The Second Fact To Which We Allude Is Related In The Commentary Of Abu
Sird, On The Travels Of A Mahommedan In India And China, In The Ninth
Century Of The Christian Era.
The travels and commentary are already given
in the first volume of this work; but the importance of the fact will, we
trust, plead our excuse for repeating the passage which contains it.

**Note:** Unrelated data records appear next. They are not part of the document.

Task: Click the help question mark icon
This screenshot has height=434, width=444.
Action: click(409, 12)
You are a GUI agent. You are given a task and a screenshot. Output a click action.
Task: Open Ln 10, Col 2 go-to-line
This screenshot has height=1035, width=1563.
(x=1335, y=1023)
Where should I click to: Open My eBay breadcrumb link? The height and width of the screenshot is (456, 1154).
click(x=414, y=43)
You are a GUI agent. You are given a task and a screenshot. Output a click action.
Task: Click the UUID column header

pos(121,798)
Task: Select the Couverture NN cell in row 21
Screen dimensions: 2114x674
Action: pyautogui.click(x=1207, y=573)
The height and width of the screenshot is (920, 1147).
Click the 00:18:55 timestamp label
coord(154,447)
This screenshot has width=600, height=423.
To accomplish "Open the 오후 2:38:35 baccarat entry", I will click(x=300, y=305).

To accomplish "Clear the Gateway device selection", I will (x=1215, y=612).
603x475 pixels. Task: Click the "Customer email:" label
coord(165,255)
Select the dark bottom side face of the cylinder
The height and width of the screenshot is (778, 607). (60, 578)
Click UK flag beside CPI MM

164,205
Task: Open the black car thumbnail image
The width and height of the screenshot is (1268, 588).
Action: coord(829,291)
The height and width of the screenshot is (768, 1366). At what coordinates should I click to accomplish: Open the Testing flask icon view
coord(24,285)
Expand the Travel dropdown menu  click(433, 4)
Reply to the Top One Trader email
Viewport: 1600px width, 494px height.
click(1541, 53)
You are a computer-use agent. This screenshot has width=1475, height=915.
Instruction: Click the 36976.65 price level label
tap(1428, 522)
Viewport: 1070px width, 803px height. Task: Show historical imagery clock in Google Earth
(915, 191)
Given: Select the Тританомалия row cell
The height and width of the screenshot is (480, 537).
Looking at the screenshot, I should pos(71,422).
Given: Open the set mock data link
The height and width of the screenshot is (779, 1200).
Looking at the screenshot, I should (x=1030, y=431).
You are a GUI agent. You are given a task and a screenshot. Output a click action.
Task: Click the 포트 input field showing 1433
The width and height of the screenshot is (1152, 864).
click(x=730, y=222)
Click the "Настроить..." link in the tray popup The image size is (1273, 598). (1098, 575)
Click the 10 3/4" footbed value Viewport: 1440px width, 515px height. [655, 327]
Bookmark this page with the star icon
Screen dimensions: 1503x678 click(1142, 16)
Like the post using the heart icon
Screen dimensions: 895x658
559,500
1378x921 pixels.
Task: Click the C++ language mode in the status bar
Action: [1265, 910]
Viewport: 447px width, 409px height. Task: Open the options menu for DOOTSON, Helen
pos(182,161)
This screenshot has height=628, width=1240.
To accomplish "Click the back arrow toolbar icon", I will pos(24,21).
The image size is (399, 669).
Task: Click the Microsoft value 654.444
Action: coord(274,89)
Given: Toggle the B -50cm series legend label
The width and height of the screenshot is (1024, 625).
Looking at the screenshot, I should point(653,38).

"In our times, discovery has been made of a thing quite new: nobody
imagined that the sea which extends from the Indies to China, had any
communication with the sea of Syria, nor could any one take it into his
head. Now behold what has come to pass in our days, according to what we
have heard. In the Sea of Rum, or the Mediterranean, they found the wreck
of an Arabian ship which had been shattered by tempest; for all her men
perishing, and she being dashed to pieces by the waves, the remains of her
were driven by wind and weather into the Sea of Chozars, and from thence to
the canal of the Mediterranean sea, and at last were thrown on the Sea of
Syria. This evinces that the sea surrounds all the country of China, and of
Sila, - the uttermost parts of Turkestan, and the country of the Chozars,
and then it enters at the strait, till it washes the shore of Syria. The
proof of this is deduced from the built of the ship we are speaking of; for
none but the ships of Sarif are so put together, that the planks are not
nailed, or bolted, but joined together in an extraordinary manner, as if
they were sewn; whereas the planking of all the ships of the Mediterranean
Sea, and of the coast of Syria, is nailed and not joined together in the
same way."
When we entered on this digression, we had brought the historical sketch of
the discoveries and commerce of the Phoenicians down to the period of the
destruction of Old Tyre, or about six hundred years before Christ.